Dimanche, je tente joyeusement de mettre de l’ordre dans cet appartement qui est encore dit « en chantier ». Je m’applique à trouver à chaque objet sa place : les meubles qui manquent de vis pour être enfin fixés au mur, mon carnet d’adresse géant, les dragées du baptême de Lancelot que je ne mangerai ni ne jetterai jamais, ma table à repasser d’un mal-pratique sidérant….
Il y a une sorte de jubilation divine à s’organiser une nouvelle vie. On se sent créateur : de son espace, de son mode de vie, de sa routine toute neuve. Bientôt, on imaginera avoir toujours allumé l’ampli en rentrant du boulot, et passé dix bonnes minutes à écouter la radio (ou Raphael, qui vient de sortir un album offert dans les plus brefs délais par votre amoureux que, du coup, vous aimez encore plus !) avant de faire autre chose. Je sais pourtant aujourd’hui que ce n’est pas une habitude. Juste un plaisir que je viens de découvrir et que je répète avec délice, chaque soir.
On se sent bâtisseur. Certains plus que d’autres, il faut bien l’admettre, et sans doute Benoît plus que moi en l’occurrence. Pour moi, déplacer des planches de bois à travers la maison pour finir par en faire un meuble, enjamber les cadres fragiles restés au sol sans shooter dedans quand, pour la troisième fois, on s’écorche la jambe au même endroit, avec le même coin de table saillant, ça relève de l’exploit herculéen.
Ok. je ne suis pas bâtisseuse. J’aimais bien l’idée, mais je n’arrive pas à passer à l’acte. Disons que je suis bâtisseuse par procuration. Ou assistante bâtisseuse. Consciente que ne toucher à rien est sans doute la meilleure façon d’aider, je félicite. Toujours. Avec de grands élans d’admiration.
Et puis je range. C’est ma participation à notre mini-cathédrale. Comme si j’époussetais pendant que mon amoureux soulevait les lourdes pierres. C’est mon côté catho réac, peut être. Je retrouve d’anciennes affaires. Coincée dans un vieil agenda, une liste. Elle pourrait dater de ce matin. D’ailleurs, elle ressemble étrangement à celle que je viens de faire. Je prends les deux bouts de papiers, je les compare : Sur le nouveau, plus d’inscription à la fac qui tienne. Pas non plus d’inscription à la MEP. Je ne suis plus étudiante, ni Aixoise. Mais EDF, Internet, France Telecom, la CAF, les changements d’adresse des banques diverses, tout est là. Le mode d’emploi de l’emménagement réussi.
Adieu forces créatrices, adieu bâtisseurs mystiques d’une vie qui recommence. La vérité est bien là : on monte des meubles ikéa, on recommence le même cirque administratif. Nouvel emménagement, même combat.
Je me couche en pensant que la vie est ce mélange subtil de rêve et de réalité. Il faudra penser à élaborer un plan pour que la visite à la CAF ressemble à une activité chevaleresque extraordinaire. Il doit bien y avoir un moyen.

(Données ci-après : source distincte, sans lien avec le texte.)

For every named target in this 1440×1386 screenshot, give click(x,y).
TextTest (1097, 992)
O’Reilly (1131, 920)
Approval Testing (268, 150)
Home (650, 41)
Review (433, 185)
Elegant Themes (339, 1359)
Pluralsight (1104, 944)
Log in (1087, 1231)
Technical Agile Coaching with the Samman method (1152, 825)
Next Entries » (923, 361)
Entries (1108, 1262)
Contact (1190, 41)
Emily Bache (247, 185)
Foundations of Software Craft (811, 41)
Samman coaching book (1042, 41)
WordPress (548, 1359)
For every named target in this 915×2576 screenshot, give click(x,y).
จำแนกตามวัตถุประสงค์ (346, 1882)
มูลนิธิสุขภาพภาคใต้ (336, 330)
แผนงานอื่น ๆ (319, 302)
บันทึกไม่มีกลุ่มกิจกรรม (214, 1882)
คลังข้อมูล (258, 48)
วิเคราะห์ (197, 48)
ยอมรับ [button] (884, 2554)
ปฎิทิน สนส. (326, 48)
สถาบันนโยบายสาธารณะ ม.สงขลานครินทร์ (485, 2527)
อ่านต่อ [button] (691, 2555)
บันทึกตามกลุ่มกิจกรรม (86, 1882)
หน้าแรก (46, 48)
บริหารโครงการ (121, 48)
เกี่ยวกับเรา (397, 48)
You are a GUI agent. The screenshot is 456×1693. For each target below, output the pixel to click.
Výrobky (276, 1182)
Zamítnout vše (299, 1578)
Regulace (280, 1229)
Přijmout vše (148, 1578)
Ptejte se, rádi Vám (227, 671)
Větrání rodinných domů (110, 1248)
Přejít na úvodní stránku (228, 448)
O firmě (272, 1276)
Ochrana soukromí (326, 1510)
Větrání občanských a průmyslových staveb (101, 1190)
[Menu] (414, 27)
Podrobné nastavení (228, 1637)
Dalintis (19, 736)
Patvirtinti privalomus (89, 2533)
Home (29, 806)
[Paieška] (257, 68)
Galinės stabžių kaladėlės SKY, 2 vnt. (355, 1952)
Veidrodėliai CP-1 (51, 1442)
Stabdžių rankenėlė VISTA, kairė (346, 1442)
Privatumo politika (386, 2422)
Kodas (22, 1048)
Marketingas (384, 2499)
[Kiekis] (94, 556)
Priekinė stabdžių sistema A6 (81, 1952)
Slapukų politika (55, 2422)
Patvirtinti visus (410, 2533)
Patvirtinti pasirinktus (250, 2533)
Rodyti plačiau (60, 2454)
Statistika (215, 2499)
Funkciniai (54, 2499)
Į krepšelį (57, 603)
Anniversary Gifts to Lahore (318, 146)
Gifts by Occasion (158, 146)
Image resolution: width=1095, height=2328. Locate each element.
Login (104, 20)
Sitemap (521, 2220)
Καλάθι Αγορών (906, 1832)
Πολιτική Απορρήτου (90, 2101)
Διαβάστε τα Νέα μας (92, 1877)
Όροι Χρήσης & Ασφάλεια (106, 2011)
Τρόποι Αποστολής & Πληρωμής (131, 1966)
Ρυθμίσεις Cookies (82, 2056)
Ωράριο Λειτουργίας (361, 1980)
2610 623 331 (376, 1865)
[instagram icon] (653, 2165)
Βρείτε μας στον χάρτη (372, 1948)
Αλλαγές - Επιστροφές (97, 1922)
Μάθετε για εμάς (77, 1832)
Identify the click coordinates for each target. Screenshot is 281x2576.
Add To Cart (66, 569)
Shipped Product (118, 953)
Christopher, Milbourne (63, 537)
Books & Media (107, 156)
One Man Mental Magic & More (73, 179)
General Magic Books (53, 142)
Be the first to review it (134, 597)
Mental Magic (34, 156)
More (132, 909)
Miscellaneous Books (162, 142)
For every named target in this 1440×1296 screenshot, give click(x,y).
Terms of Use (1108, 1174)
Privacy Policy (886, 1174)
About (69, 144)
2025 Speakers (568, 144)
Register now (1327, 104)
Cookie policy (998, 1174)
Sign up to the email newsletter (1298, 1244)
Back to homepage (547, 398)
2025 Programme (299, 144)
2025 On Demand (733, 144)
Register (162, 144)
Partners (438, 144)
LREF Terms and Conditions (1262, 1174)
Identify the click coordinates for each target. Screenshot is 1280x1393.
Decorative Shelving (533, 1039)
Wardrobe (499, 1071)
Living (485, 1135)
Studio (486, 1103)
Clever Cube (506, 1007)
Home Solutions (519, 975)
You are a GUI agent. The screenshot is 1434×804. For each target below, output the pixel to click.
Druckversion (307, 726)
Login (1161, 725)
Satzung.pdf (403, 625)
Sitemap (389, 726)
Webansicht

Lundi matin, avant le réveil, la sonnette nous fait bondir. Benoît s’élance hors de la mezzanine. Il répond à l’interphone, revient : « c’est GDF, ils viennent relever le compteur à gaz ».
Je m’assoupis à nouveau, je suis en retard, et il est hors de question que je me présente en petite tenue devant un inconnu qui fouille ma maison pour trouver un compteur…il va en falloir, de l’imagination, pour que la journée soit féérique !!